■ Extracted entries
------------------------------------------------------------

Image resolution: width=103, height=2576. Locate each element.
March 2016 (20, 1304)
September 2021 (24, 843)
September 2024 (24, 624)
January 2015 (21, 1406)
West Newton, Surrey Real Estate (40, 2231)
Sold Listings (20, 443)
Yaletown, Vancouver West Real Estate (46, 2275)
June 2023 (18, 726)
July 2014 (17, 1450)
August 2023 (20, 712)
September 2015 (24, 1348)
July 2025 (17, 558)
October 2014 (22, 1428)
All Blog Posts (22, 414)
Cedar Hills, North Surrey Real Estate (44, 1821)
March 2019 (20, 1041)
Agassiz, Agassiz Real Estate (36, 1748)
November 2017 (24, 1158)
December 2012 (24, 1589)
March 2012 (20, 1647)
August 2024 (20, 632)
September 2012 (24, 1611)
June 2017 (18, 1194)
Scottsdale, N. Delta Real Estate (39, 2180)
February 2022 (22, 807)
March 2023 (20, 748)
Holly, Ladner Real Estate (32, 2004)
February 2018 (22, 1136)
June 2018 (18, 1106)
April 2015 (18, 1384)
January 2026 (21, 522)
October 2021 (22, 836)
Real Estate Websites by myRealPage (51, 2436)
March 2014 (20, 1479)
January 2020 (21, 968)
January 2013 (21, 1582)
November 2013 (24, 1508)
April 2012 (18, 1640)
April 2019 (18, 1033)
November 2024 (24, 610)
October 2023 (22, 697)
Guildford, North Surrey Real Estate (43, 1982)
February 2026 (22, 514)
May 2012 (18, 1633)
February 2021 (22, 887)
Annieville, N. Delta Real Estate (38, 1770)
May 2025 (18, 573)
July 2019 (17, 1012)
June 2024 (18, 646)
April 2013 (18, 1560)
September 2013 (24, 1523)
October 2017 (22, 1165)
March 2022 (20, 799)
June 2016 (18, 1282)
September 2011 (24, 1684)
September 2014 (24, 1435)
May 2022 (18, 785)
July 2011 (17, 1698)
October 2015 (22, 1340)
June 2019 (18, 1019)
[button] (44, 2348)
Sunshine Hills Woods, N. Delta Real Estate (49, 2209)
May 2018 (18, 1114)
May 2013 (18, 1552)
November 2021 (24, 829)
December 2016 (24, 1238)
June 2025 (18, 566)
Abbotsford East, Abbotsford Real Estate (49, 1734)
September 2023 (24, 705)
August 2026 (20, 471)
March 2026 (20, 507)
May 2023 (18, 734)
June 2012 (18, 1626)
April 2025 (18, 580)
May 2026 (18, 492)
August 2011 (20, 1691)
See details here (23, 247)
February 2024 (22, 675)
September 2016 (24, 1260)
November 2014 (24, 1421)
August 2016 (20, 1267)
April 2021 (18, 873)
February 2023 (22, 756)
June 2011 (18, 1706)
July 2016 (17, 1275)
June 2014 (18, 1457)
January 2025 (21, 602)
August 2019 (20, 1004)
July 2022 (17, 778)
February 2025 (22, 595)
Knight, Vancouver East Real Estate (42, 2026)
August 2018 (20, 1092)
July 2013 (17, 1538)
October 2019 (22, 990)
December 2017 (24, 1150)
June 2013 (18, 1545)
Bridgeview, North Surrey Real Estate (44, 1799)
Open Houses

------------------------------------------------------------

■ What is needed
In full and word for word, output the entries.

■ Task answer
Image resolution: width=103, height=2576. Locate each element.
March 2016 (20, 1304)
September 2021 (24, 843)
September 2024 (24, 624)
January 2015 (21, 1406)
West Newton, Surrey Real Estate (40, 2231)
Sold Listings (20, 443)
Yaletown, Vancouver West Real Estate (46, 2275)
June 2023 (18, 726)
July 2014 (17, 1450)
August 2023 (20, 712)
September 2015 (24, 1348)
July 2025 (17, 558)
October 2014 (22, 1428)
All Blog Posts (22, 414)
Cedar Hills, North Surrey Real Estate (44, 1821)
March 2019 (20, 1041)
Agassiz, Agassiz Real Estate (36, 1748)
November 2017 (24, 1158)
December 2012 (24, 1589)
March 2012 (20, 1647)
August 2024 (20, 632)
September 2012 (24, 1611)
June 2017 (18, 1194)
Scottsdale, N. Delta Real Estate (39, 2180)
February 2022 (22, 807)
March 2023 (20, 748)
Holly, Ladner Real Estate (32, 2004)
February 2018 (22, 1136)
June 2018 (18, 1106)
April 2015 (18, 1384)
January 2026 (21, 522)
October 2021 (22, 836)
Real Estate Websites by myRealPage (51, 2436)
March 2014 (20, 1479)
January 2020 (21, 968)
January 2013 (21, 1582)
November 2013 (24, 1508)
April 2012 (18, 1640)
April 2019 (18, 1033)
November 2024 (24, 610)
October 2023 (22, 697)
Guildford, North Surrey Real Estate (43, 1982)
February 2026 (22, 514)
May 2012 (18, 1633)
February 2021 (22, 887)
Annieville, N. Delta Real Estate (38, 1770)
May 2025 (18, 573)
July 2019 (17, 1012)
June 2024 (18, 646)
April 2013 (18, 1560)
September 2013 (24, 1523)
October 2017 (22, 1165)
March 2022 (20, 799)
June 2016 (18, 1282)
September 2011 (24, 1684)
September 2014 (24, 1435)
May 2022 (18, 785)
July 2011 (17, 1698)
October 2015 (22, 1340)
June 2019 (18, 1019)
[button] (44, 2348)
Sunshine Hills Woods, N. Delta Real Estate (49, 2209)
May 2018 (18, 1114)
May 2013 (18, 1552)
November 2021 (24, 829)
December 2016 (24, 1238)
June 2025 (18, 566)
Abbotsford East, Abbotsford Real Estate (49, 1734)
September 2023 (24, 705)
August 2026 (20, 471)
March 2026 (20, 507)
May 2023 (18, 734)
June 2012 (18, 1626)
April 2025 (18, 580)
May 2026 (18, 492)
August 2011 (20, 1691)
See details here (23, 247)
February 2024 (22, 675)
September 2016 (24, 1260)
November 2014 (24, 1421)
August 2016 (20, 1267)
April 2021 (18, 873)
February 2023 (22, 756)
June 2011 (18, 1706)
July 2016 (17, 1275)
June 2014 (18, 1457)
January 2025 (21, 602)
August 2019 (20, 1004)
July 2022 (17, 778)
February 2025 (22, 595)
Knight, Vancouver East Real Estate (42, 2026)
August 2018 (20, 1092)
July 2013 (17, 1538)
October 2019 (22, 990)
December 2017 (24, 1150)
June 2013 (18, 1545)
Bridgeview, North Surrey Real Estate (44, 1799)
Open Houses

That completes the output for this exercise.